Requirement – Could you please repeat all of the entries exactly as written?
##### Given information #####
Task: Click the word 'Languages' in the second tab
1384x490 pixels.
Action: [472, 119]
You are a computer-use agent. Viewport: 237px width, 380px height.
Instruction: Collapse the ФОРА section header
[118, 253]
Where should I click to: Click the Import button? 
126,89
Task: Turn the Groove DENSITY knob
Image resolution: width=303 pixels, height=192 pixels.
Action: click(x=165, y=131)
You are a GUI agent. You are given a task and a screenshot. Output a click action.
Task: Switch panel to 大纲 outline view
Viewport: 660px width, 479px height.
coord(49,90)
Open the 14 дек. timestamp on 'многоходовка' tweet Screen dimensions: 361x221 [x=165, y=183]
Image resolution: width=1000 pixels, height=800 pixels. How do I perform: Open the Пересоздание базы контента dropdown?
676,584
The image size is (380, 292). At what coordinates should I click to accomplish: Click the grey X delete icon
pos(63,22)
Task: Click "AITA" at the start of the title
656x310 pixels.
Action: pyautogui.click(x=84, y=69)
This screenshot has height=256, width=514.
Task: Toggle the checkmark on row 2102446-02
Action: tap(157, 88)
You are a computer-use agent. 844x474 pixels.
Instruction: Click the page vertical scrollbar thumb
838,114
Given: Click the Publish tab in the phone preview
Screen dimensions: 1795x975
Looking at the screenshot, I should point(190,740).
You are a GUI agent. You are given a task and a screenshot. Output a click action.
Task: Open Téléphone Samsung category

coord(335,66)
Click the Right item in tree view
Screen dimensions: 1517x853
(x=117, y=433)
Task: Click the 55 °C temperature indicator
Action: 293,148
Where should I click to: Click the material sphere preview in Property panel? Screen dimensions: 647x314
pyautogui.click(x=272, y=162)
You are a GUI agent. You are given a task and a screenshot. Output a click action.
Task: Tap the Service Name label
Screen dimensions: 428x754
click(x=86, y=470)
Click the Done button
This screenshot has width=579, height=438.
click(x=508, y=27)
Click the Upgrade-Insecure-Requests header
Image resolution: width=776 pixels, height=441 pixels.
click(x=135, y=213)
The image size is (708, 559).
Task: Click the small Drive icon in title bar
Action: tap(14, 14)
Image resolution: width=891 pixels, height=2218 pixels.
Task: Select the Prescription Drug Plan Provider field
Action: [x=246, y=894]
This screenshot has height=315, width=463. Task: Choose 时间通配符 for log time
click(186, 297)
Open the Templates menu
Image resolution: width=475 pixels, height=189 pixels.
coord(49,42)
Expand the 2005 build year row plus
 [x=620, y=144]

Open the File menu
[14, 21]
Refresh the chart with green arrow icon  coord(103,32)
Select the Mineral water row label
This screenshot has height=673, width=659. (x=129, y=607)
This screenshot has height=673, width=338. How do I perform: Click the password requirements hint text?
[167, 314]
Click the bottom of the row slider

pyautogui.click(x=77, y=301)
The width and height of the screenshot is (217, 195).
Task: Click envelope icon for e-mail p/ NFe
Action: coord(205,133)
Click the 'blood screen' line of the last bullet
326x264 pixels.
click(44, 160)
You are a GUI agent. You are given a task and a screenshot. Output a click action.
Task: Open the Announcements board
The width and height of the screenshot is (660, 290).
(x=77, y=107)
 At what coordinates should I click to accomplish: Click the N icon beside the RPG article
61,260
#####
Problem solution –
Task: Click the word 'Languages' in the second tab
1384x490 pixels.
Action: [472, 119]
You are a computer-use agent. Viewport: 237px width, 380px height.
Instruction: Collapse the ФОРА section header
[118, 253]
Where should I click to: Click the Import button? 
126,89
Task: Turn the Groove DENSITY knob
Image resolution: width=303 pixels, height=192 pixels.
Action: click(x=165, y=131)
You are a GUI agent. You are given a task and a screenshot. Output a click action.
Task: Switch panel to 大纲 outline view
Viewport: 660px width, 479px height.
coord(49,90)
Open the 14 дек. timestamp on 'многоходовка' tweet Screen dimensions: 361x221 [x=165, y=183]
Image resolution: width=1000 pixels, height=800 pixels. How do I perform: Open the Пересоздание базы контента dropdown?
676,584
The image size is (380, 292). At what coordinates should I click to accomplish: Click the grey X delete icon
pos(63,22)
Task: Click "AITA" at the start of the title
656x310 pixels.
Action: pyautogui.click(x=84, y=69)
This screenshot has height=256, width=514.
Task: Toggle the checkmark on row 2102446-02
Action: tap(157, 88)
You are a computer-use agent. 844x474 pixels.
Instruction: Click the page vertical scrollbar thumb
838,114
Given: Click the Publish tab in the phone preview
Screen dimensions: 1795x975
Looking at the screenshot, I should point(190,740).
You are a GUI agent. You are given a task and a screenshot. Output a click action.
Task: Open Téléphone Samsung category

coord(335,66)
Click the Right item in tree view
Screen dimensions: 1517x853
(x=117, y=433)
Task: Click the 55 °C temperature indicator
Action: 293,148
Where should I click to: Click the material sphere preview in Property panel? Screen dimensions: 647x314
pyautogui.click(x=272, y=162)
You are a GUI agent. You are given a task and a screenshot. Output a click action.
Task: Tap the Service Name label
Screen dimensions: 428x754
click(x=86, y=470)
Click the Done button
This screenshot has width=579, height=438.
click(x=508, y=27)
Click the Upgrade-Insecure-Requests header
Image resolution: width=776 pixels, height=441 pixels.
click(x=135, y=213)
The image size is (708, 559).
Task: Click the small Drive icon in title bar
Action: tap(14, 14)
Image resolution: width=891 pixels, height=2218 pixels.
Task: Select the Prescription Drug Plan Provider field
Action: [x=246, y=894]
This screenshot has height=315, width=463. Task: Choose 时间通配符 for log time
click(186, 297)
Open the Templates menu
Image resolution: width=475 pixels, height=189 pixels.
coord(49,42)
Expand the 2005 build year row plus
 [x=620, y=144]

Open the File menu
[14, 21]
Refresh the chart with green arrow icon  coord(103,32)
Select the Mineral water row label
This screenshot has height=673, width=659. (x=129, y=607)
This screenshot has height=673, width=338. How do I perform: Click the password requirements hint text?
[167, 314]
Click the bottom of the row slider

pyautogui.click(x=77, y=301)
The width and height of the screenshot is (217, 195).
Task: Click envelope icon for e-mail p/ NFe
Action: coord(205,133)
Click the 'blood screen' line of the last bullet
326x264 pixels.
click(44, 160)
You are a GUI agent. You are given a task and a screenshot. Output a click action.
Task: Open the Announcements board
The width and height of the screenshot is (660, 290).
(x=77, y=107)
 At what coordinates should I click to accomplish: Click the N icon beside the RPG article
61,260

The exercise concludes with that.